***** RECORDS *****

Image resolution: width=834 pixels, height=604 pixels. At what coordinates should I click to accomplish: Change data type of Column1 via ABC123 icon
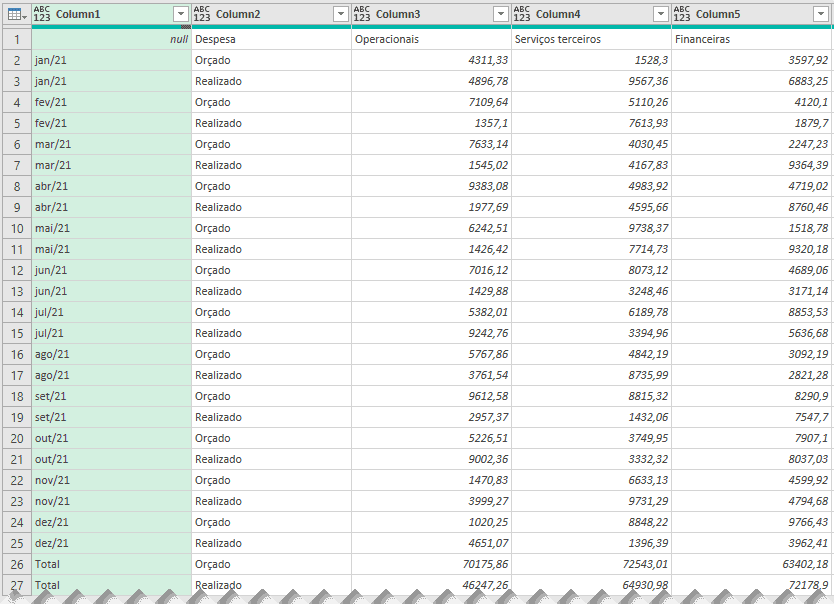41,14
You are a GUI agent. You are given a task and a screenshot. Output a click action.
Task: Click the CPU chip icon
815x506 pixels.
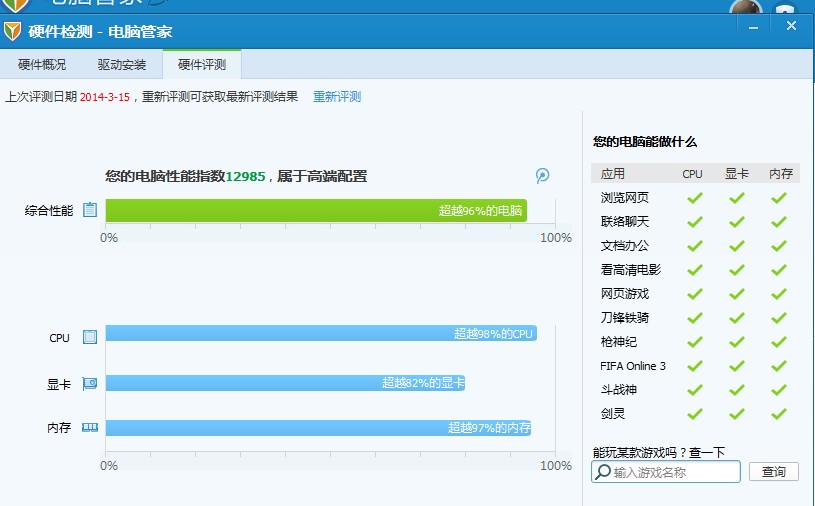point(90,337)
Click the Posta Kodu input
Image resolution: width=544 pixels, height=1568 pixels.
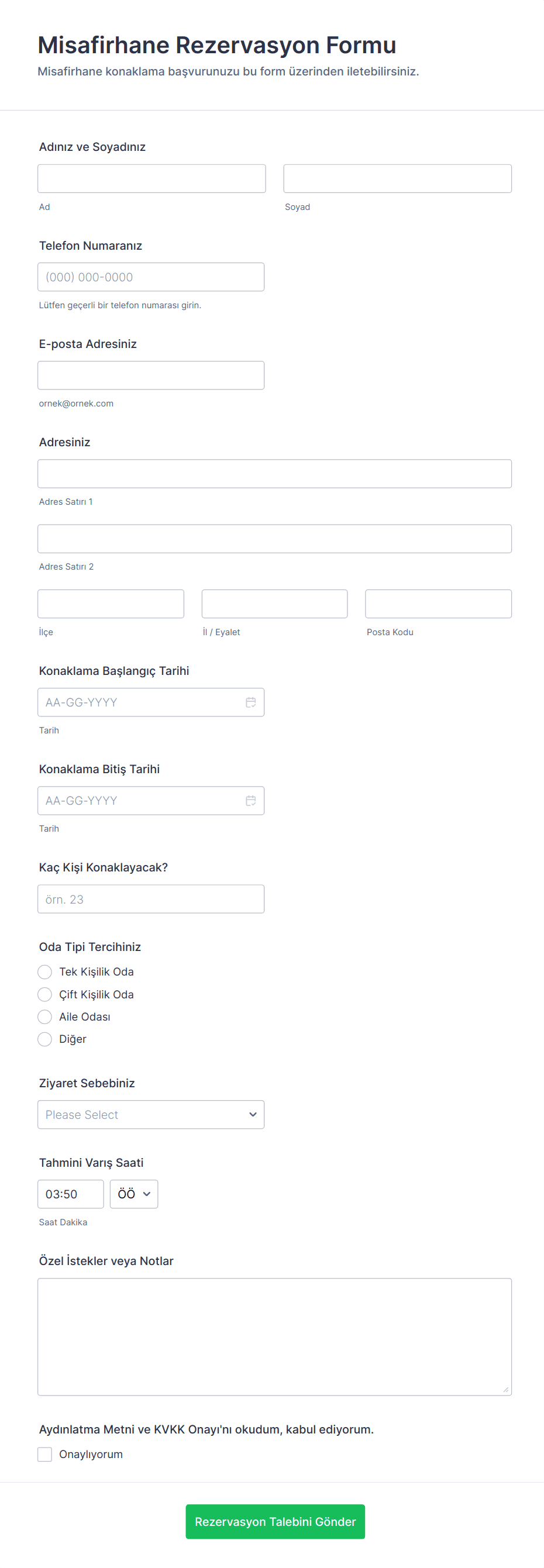pos(438,604)
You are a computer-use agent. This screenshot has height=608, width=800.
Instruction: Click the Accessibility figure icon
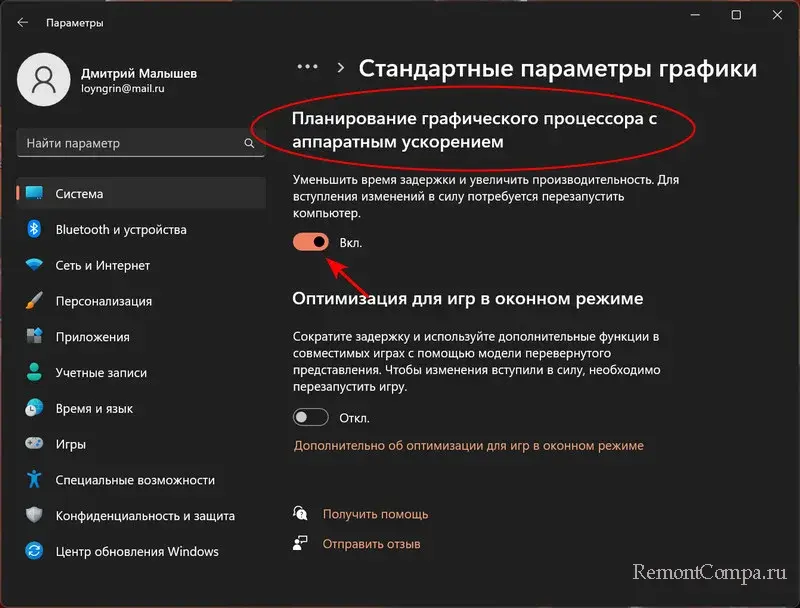(x=35, y=480)
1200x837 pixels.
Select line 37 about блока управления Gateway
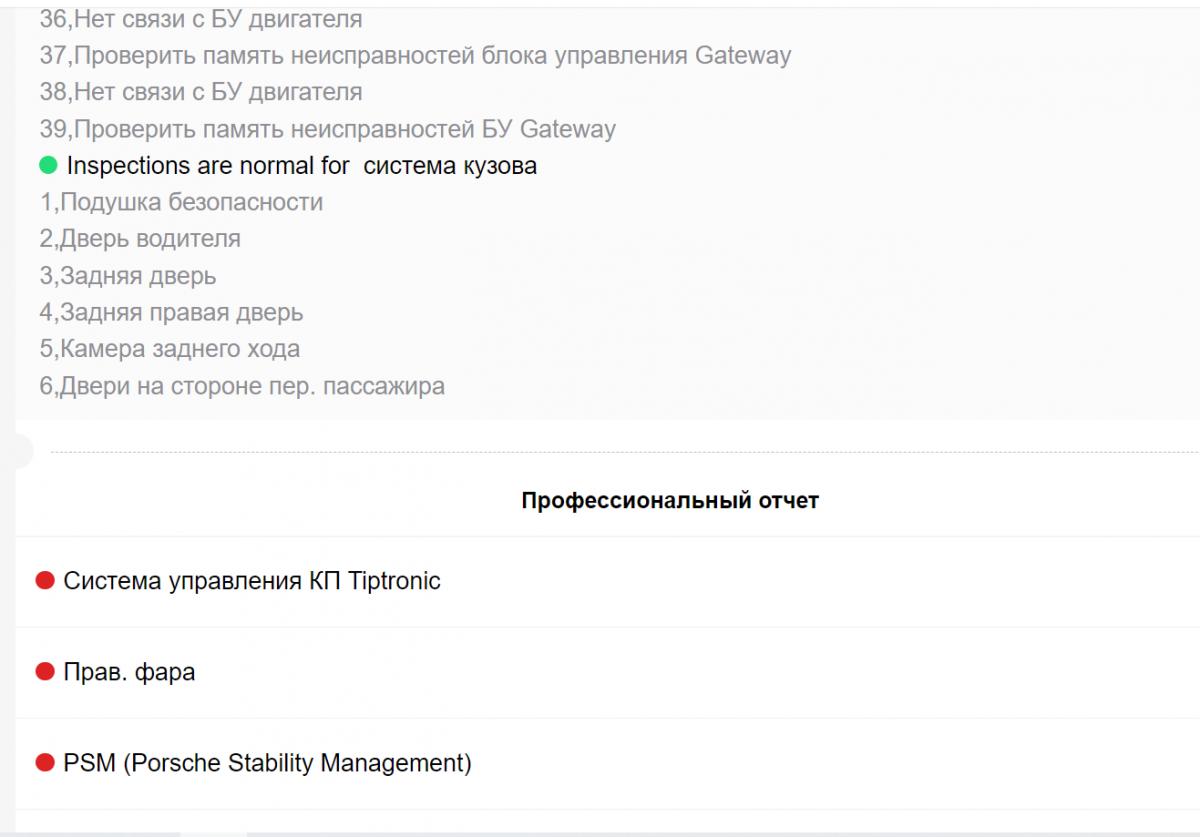(x=415, y=56)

*****

INSTRUCTIONS FOR THE TASK:
Since only the text is needed, retype the data above exactly and omit the pictures.

ANSWER TO THIS EXERCISE:
Image resolution: width=834 pixels, height=604 pixels. At what coordinates should I click to accomplish: Change data type of Column1 via ABC123 icon
41,14
You are a GUI agent. You are given a task and a screenshot. Output a click action.
Task: Click the CPU chip icon
815x506 pixels.
point(90,337)
Click the Posta Kodu input
Image resolution: width=544 pixels, height=1568 pixels.
pos(438,604)
You are a computer-use agent. This screenshot has height=608, width=800.
Instruction: Click the Accessibility figure icon
(x=35, y=480)
1200x837 pixels.
Select line 37 about блока управления Gateway
(x=415, y=56)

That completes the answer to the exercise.